TO DO: The lines from the start of the data up to and including the one with "Экотуризм73 (35, 2201)" should be returned exactly, and nothing else.

----------------

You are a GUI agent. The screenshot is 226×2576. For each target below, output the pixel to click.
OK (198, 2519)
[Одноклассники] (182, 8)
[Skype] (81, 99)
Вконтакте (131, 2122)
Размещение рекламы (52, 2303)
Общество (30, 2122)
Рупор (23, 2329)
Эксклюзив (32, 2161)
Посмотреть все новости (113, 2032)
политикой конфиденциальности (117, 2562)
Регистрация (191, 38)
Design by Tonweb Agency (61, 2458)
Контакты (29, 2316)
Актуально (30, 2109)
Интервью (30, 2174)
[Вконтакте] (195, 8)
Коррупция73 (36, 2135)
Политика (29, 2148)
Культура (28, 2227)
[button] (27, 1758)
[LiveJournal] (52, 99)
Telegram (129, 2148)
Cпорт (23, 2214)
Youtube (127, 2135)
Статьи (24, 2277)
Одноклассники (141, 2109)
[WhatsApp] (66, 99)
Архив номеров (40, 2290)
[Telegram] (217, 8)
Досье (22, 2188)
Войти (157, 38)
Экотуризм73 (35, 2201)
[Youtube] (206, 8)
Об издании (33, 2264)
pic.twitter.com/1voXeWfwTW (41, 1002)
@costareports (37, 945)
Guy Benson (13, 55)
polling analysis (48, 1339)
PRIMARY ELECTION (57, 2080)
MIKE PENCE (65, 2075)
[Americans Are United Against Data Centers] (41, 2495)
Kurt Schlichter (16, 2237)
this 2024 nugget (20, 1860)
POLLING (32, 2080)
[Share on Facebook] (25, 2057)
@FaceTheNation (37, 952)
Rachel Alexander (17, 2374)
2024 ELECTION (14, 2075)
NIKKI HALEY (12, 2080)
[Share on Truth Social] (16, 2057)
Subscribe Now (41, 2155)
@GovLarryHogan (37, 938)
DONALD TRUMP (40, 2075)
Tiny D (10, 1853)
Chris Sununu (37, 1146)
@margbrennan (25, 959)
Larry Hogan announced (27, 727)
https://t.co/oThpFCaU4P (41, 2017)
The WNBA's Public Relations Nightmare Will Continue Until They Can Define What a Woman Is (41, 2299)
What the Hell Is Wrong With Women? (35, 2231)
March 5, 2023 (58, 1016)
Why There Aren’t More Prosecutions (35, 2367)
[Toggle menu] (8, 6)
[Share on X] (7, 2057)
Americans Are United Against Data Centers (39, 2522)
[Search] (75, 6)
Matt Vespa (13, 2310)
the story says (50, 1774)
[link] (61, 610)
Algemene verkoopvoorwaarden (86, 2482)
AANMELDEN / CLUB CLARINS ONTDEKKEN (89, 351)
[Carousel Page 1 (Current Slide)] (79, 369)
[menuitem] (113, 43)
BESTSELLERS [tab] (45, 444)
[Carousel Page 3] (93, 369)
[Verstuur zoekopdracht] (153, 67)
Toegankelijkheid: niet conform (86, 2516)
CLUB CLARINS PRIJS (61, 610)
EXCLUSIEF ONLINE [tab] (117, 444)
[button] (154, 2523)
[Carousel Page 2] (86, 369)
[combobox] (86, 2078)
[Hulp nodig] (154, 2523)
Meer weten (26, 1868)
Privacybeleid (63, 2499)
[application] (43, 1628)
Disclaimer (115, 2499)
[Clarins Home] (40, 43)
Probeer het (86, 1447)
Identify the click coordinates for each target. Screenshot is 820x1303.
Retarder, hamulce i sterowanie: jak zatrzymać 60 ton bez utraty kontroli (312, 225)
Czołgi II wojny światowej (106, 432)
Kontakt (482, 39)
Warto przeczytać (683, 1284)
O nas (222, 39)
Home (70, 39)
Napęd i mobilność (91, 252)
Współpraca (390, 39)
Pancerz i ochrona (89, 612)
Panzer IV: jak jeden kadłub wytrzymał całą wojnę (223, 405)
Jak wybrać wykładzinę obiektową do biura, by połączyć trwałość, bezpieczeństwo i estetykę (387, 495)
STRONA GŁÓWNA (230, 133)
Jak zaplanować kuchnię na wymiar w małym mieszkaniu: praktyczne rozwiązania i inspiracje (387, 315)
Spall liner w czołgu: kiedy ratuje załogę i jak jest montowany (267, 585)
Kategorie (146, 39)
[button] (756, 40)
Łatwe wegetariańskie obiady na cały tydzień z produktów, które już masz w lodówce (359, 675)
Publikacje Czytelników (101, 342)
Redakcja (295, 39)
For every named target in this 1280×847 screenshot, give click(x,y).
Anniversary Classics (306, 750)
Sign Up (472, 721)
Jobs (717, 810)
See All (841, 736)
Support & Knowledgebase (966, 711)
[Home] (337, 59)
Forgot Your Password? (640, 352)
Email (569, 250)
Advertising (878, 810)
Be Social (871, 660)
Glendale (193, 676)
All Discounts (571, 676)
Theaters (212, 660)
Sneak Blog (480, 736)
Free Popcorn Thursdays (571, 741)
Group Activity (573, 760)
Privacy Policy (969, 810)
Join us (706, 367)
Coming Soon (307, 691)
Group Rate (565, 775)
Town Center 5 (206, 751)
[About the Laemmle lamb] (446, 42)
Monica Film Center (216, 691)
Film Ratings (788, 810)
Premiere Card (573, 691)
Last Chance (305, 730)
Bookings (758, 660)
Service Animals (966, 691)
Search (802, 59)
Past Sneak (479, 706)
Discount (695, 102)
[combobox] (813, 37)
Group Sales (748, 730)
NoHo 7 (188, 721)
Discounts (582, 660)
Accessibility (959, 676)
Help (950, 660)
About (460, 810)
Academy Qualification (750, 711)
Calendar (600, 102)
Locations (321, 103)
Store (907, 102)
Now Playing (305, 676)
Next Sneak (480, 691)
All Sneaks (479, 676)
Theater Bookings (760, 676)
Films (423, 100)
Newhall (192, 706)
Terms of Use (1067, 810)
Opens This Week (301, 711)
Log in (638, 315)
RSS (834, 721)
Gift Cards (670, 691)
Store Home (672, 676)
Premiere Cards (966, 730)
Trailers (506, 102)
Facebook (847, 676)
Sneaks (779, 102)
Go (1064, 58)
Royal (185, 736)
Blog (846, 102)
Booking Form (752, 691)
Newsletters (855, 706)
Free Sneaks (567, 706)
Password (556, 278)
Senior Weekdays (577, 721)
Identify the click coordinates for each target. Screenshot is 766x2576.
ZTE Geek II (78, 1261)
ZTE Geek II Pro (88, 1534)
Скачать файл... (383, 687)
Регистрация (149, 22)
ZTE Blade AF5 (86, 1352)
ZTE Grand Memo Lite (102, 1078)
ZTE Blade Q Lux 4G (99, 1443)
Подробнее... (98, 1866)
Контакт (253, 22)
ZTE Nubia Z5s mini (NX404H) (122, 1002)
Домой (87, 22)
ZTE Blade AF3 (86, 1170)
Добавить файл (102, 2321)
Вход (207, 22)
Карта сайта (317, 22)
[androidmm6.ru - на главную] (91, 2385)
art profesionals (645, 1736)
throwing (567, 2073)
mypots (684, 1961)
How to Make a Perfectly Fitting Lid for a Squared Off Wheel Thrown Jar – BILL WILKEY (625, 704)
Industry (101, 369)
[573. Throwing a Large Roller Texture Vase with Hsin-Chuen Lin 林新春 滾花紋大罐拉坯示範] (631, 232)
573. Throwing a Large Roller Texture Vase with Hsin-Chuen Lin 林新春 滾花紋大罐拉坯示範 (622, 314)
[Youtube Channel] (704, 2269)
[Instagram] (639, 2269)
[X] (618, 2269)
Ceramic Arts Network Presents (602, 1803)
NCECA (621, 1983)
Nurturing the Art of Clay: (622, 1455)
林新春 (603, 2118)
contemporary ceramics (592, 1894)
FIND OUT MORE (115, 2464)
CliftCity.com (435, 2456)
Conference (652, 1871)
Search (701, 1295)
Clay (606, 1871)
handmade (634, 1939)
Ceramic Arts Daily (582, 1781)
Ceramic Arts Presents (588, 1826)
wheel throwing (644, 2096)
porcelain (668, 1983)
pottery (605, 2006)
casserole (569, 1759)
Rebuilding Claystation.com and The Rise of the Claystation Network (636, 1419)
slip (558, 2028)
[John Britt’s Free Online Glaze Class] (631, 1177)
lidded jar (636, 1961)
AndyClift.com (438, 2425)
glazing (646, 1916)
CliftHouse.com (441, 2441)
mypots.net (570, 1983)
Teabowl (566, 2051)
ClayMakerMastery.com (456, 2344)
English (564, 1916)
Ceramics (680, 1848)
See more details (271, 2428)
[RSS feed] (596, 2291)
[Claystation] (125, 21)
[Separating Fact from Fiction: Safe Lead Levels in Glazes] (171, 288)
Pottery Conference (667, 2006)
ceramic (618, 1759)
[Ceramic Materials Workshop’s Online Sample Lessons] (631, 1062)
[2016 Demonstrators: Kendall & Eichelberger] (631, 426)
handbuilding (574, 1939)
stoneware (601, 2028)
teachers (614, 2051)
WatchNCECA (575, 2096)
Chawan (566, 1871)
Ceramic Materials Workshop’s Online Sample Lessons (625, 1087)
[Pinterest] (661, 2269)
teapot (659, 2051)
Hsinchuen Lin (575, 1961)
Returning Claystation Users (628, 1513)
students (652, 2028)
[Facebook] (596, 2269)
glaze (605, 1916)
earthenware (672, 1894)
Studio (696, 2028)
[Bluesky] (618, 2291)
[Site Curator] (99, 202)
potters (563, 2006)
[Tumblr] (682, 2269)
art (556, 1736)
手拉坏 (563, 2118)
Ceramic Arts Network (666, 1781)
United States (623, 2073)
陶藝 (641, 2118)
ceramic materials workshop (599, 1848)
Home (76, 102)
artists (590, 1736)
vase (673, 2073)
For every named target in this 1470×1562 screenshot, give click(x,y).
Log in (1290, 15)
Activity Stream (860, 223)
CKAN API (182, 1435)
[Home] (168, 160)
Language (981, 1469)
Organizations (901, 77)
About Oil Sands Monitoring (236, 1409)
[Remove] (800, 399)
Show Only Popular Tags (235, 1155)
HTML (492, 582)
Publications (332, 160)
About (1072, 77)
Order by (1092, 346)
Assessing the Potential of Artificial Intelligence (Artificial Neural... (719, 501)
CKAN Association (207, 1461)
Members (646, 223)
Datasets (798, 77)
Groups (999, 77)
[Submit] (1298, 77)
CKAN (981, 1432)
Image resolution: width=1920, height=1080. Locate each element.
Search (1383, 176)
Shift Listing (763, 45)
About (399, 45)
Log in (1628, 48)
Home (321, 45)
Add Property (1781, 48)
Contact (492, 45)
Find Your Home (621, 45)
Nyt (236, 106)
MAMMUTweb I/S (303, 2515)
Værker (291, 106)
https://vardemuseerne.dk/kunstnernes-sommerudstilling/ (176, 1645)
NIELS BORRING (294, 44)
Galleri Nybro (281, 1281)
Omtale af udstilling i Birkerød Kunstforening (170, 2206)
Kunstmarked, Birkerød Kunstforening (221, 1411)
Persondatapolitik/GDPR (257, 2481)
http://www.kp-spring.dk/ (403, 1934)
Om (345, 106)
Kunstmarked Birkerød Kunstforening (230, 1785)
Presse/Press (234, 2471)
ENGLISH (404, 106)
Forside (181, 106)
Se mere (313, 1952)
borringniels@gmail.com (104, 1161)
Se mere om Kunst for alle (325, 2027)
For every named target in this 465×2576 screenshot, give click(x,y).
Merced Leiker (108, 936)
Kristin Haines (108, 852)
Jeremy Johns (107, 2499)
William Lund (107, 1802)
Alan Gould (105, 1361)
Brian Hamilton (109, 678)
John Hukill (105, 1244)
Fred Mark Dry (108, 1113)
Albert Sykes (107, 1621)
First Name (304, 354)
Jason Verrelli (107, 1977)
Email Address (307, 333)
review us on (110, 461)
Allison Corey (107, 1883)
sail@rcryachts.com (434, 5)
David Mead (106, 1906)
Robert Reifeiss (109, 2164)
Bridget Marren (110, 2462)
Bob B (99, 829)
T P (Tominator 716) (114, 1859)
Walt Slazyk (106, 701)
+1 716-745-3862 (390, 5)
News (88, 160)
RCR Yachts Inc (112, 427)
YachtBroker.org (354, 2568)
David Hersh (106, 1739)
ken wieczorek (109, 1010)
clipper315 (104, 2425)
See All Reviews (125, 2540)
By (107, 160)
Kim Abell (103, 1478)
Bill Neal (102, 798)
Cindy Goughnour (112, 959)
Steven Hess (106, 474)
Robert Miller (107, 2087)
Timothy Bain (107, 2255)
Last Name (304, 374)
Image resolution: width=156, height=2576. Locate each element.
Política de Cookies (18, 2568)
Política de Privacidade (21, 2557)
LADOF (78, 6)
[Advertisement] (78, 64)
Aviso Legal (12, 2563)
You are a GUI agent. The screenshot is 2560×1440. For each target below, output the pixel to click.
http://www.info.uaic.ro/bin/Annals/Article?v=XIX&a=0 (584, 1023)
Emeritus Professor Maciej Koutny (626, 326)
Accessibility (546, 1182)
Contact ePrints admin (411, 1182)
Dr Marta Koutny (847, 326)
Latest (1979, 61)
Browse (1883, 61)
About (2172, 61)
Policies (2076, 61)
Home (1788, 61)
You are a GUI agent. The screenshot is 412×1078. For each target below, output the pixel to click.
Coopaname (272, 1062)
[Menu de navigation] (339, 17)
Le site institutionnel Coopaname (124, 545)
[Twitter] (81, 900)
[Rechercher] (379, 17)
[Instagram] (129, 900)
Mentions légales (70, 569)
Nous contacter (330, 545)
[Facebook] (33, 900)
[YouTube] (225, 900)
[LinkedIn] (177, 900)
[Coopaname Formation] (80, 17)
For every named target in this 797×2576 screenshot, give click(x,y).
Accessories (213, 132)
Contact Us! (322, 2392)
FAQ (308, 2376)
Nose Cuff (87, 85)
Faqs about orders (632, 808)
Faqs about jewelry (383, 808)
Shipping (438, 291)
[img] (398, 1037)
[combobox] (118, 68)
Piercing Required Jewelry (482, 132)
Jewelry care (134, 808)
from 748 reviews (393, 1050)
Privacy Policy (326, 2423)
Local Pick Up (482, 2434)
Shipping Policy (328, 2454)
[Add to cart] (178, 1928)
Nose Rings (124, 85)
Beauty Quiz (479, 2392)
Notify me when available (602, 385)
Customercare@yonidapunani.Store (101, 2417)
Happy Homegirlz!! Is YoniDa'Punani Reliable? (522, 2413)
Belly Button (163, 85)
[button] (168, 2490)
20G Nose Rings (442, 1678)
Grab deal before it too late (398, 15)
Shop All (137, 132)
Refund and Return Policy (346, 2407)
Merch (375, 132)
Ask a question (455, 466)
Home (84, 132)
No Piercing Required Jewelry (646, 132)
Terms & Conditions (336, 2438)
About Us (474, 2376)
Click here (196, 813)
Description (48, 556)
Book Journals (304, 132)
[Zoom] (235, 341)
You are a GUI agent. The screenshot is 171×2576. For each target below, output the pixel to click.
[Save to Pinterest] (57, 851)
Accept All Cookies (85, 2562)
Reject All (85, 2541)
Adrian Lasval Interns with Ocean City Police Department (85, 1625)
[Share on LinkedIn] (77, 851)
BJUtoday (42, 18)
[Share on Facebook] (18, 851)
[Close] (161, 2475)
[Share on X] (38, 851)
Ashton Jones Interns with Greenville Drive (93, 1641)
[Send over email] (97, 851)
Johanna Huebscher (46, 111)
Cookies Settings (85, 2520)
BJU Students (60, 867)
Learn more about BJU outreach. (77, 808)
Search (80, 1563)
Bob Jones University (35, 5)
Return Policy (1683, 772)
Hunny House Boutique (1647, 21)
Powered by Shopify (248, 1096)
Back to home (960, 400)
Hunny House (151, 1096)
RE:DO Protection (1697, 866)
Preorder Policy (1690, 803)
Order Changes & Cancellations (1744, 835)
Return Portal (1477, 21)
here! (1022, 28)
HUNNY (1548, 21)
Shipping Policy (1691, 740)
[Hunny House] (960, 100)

----------------

SOLUTION TO THIS EXERCISE:
You are a GUI agent. The screenshot is 226×2576. For each target below, output the pixel to click.
OK (198, 2519)
[Одноклассники] (182, 8)
[Skype] (81, 99)
Вконтакте (131, 2122)
Размещение рекламы (52, 2303)
Общество (30, 2122)
Рупор (23, 2329)
Эксклюзив (32, 2161)
Посмотреть все новости (113, 2032)
политикой конфиденциальности (117, 2562)
Регистрация (191, 38)
Design by Tonweb Agency (61, 2458)
Контакты (29, 2316)
Актуально (30, 2109)
Интервью (30, 2174)
[Вконтакте] (195, 8)
Коррупция73 (36, 2135)
Политика (29, 2148)
Культура (28, 2227)
[button] (27, 1758)
[LiveJournal] (52, 99)
Telegram (129, 2148)
Cпорт (23, 2214)
Youtube (127, 2135)
Статьи (24, 2277)
Одноклассники (141, 2109)
[WhatsApp] (66, 99)
Архив номеров (40, 2290)
[Telegram] (217, 8)
Досье (22, 2188)
Войти (157, 38)
Экотуризм73 (35, 2201)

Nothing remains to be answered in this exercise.